"J'ai l'esprit tranquille. Si je
ne l'avais pas fait...":
pour ce délit de solidarité, Benoît Ducos
risque
jusqu'à 5 ans de prison.
Massimo Pinca / Reuters
JUSTICE - Ce mercredi 14 mars, Benoît
Ducos, pisteur-secouriste dans le Briançonnais (Hautes-Alpes), à la
lisière de la frontière franco-italienne, est convoqué par la police aux
frontières (PAF). Il doit s'expliquer sur les circonstances qui lui ont
valu d'être interpellé dans la nuit de samedi au dimanche 11 mars. Son
délit: avoir embarqué dans son véhicule une famille de quatre personnes
sans papiers, dont deux enfants de 2 et 4 ans ainsi qu'une femme
enceinte de huit mois et demi prise de contractions, pour les emmener à
l'hôpital de Briançon.
Le fait divers n'aurait pas franchi les limites de la sous-préfecture s'il n'avait pas été dénoncé par un membre de l'association Refuges solidaires
qui vient en aide aux migrants qui tentent, souvent dans la neige et au
péril de leur vie, de franchir à pied la frontière alpine depuis
l'Italie.
"Le premier bébé des maraudes"
Le témoignage de Benoît Ducos recueilli par Joël Pruvot livre un regard glaçant sur le "délit de solidarité" qui s'est déroulé ce week-end. Samedi soir, la maraude de deux bénévoles de l'association leur fait croiser le chemin d'une famille de réfugiés au col de Montgenèvre.

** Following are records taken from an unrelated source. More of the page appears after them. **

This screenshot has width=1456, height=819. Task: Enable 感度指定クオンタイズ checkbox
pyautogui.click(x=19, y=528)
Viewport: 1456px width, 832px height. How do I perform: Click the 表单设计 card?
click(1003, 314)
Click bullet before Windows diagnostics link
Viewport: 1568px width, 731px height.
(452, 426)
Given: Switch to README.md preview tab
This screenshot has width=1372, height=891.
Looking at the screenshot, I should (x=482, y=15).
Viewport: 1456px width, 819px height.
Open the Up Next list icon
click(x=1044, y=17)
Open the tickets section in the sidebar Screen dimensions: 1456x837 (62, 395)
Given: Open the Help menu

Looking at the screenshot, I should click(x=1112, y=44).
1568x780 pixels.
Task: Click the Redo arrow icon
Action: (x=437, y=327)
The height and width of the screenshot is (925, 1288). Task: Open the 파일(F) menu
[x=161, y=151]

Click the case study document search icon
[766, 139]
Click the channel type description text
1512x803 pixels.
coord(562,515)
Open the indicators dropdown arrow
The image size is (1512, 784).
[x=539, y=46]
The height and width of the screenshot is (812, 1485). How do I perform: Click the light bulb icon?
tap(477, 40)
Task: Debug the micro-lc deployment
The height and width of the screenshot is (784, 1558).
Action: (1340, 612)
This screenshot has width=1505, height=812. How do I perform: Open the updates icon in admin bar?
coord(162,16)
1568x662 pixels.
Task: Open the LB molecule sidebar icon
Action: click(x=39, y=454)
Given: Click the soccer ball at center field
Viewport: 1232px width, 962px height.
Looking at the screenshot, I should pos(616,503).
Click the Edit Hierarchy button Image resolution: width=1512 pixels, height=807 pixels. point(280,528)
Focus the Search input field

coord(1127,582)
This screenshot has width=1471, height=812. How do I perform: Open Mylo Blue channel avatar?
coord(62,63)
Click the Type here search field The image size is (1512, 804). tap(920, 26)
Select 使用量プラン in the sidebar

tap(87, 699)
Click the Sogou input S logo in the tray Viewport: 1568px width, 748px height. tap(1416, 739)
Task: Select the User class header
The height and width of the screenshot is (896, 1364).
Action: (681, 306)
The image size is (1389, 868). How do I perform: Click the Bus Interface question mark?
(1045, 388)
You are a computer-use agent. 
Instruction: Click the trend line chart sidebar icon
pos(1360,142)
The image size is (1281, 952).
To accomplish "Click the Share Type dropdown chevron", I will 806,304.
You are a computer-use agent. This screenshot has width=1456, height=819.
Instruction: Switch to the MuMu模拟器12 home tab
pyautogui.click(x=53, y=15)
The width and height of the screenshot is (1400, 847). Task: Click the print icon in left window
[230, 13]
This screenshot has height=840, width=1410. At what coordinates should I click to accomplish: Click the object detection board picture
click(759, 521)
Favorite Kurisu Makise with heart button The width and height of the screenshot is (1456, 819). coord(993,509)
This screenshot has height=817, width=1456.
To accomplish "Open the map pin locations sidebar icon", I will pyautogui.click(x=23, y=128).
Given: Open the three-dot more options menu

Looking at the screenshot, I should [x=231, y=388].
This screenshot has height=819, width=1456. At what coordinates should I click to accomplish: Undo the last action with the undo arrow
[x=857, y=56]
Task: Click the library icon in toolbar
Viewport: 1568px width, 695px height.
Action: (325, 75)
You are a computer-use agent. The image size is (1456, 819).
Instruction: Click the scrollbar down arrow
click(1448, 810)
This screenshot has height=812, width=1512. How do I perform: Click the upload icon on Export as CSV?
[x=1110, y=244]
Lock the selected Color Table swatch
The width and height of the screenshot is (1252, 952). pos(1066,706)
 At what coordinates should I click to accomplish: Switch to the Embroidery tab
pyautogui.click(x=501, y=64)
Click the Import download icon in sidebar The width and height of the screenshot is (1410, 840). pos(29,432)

"La mère est enceinte. Elle est accompagnée de son mari et de ses
deux enfants (2 et 4 ans). Ils viennent tout juste de traverser la
frontière, les valises dans une main, les enfants dans l'autre, à
travers la tempête. La mère est complètement sous le choc, épuisée, elle
ne peut plus mettre un pied devant l'autre", raconte Benoît Ducos qui
va prendre la décision d'emmener la famille à l'hôpital. Dans la
voiture, il raconte les contractions, la panique qui s'installe.
À quatre kilomètres de Briançon, aux alentours de 22h selon le
témoignage du secouriste, la voiture doit s'arrêter à un barrage
douanier. Immobilisés, les passagers vont réclamer le droit de conduire
la mère à l'hôpital, mais se heurtent au refus des agents. Joint par Le HuffPost,
Benoît Ducos se remémore "les interminables questions d'usage", les
"tergiversations des douaniers" soucieux d'appliquer la procédure tandis
que "la mère se tord de douleurs à l'arrière de son véhicule".
Toujours selon le bénévole, les pompiers n'arriveront qu'à 23h sur les lieux. La mère accouchera finalement d'un petit garçon à l'hôpital, par césarienne.
"Le premier bébé des maraudes", écrit Benoît Ducos, qui finira au poste. Quant au père et aux deux enfants, le secouriste assure que c'est à la demande de l'hôpital qu'ils ne seront pas reconduits en Italie, mais ramenés auprès de la mère.
"On a frôlé la catastrophe"
Relayée et dénoncée par l'ancienne ministre écologiste Cécile Duflot, cette version des faits comme sa chronologie sont contestées par la préfecture des Hautes-Alpes. "L'action de l'État a été irréprochable et ses agents ne sauraient être mis en cause alors qu'ils ont agi avec humanité, et dans le respect des Lois de la République", a-t-elle répondu via un communiqué diffusé sur Twitter.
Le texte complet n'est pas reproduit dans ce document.